─── Provided entries
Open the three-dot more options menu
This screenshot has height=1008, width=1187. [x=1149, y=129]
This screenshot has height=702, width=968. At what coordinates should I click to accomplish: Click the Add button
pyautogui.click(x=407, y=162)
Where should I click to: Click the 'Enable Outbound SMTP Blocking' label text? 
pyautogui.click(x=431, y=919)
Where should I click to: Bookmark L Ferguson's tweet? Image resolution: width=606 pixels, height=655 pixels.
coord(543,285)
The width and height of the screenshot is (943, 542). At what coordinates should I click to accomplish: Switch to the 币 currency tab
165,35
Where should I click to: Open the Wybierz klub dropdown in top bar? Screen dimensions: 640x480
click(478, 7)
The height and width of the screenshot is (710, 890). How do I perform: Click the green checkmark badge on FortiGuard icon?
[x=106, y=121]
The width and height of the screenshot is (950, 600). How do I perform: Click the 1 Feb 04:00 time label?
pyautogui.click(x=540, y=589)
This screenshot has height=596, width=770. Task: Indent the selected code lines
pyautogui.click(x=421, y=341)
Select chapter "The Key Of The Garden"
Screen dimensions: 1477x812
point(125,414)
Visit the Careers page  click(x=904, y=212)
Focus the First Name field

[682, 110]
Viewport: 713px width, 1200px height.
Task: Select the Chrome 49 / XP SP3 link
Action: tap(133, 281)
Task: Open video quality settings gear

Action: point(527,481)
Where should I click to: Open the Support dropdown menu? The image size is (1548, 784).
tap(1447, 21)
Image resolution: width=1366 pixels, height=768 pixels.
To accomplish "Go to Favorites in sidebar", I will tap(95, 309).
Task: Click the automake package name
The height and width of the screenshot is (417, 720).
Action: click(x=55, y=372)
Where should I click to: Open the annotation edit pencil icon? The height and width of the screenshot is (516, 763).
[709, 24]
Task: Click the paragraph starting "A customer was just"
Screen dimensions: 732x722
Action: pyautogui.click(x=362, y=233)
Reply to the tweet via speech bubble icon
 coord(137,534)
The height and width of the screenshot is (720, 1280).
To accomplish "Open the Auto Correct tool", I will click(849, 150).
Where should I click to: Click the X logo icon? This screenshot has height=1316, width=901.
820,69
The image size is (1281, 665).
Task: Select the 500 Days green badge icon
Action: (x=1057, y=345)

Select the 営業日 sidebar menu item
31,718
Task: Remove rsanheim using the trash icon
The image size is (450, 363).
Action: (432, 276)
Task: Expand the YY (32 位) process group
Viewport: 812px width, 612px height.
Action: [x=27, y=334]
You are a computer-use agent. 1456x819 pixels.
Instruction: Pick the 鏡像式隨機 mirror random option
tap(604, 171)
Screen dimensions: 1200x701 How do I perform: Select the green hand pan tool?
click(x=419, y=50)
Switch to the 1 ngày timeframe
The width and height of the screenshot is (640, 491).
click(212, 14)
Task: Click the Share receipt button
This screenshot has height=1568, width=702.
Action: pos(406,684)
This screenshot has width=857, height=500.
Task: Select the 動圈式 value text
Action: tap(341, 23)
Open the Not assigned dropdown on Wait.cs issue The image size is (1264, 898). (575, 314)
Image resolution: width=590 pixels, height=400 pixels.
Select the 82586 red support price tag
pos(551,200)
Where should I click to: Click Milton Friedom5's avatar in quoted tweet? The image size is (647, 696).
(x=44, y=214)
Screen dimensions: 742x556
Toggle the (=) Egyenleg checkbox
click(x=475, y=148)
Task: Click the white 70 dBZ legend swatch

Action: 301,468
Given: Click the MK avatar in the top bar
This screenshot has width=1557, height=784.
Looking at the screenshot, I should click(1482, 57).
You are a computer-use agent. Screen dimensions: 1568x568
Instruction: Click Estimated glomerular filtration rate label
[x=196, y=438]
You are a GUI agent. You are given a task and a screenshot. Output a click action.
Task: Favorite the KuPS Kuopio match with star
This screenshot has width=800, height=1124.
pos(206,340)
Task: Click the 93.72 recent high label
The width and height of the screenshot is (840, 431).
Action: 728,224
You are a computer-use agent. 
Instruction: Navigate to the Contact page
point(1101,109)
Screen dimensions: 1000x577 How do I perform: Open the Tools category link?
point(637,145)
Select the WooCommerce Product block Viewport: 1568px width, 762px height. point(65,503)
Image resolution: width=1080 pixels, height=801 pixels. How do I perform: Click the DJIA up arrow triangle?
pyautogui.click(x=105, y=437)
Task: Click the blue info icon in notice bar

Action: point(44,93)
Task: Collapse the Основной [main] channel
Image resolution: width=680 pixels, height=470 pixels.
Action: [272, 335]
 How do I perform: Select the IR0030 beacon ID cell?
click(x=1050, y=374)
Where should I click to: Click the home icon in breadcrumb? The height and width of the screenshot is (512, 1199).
──────
● **How to complete this task**: Match on "agent" and copy out every line of the entries that contains it.

● **Solution to the exercise**:
You are a computer-use agent. 1456x819 pixels.
You are a computer-use agent. Screen dimensions: 1568x568
You are a GUI agent. You are given a task and a screenshot. Output a click action.
You are a computer-use agent. 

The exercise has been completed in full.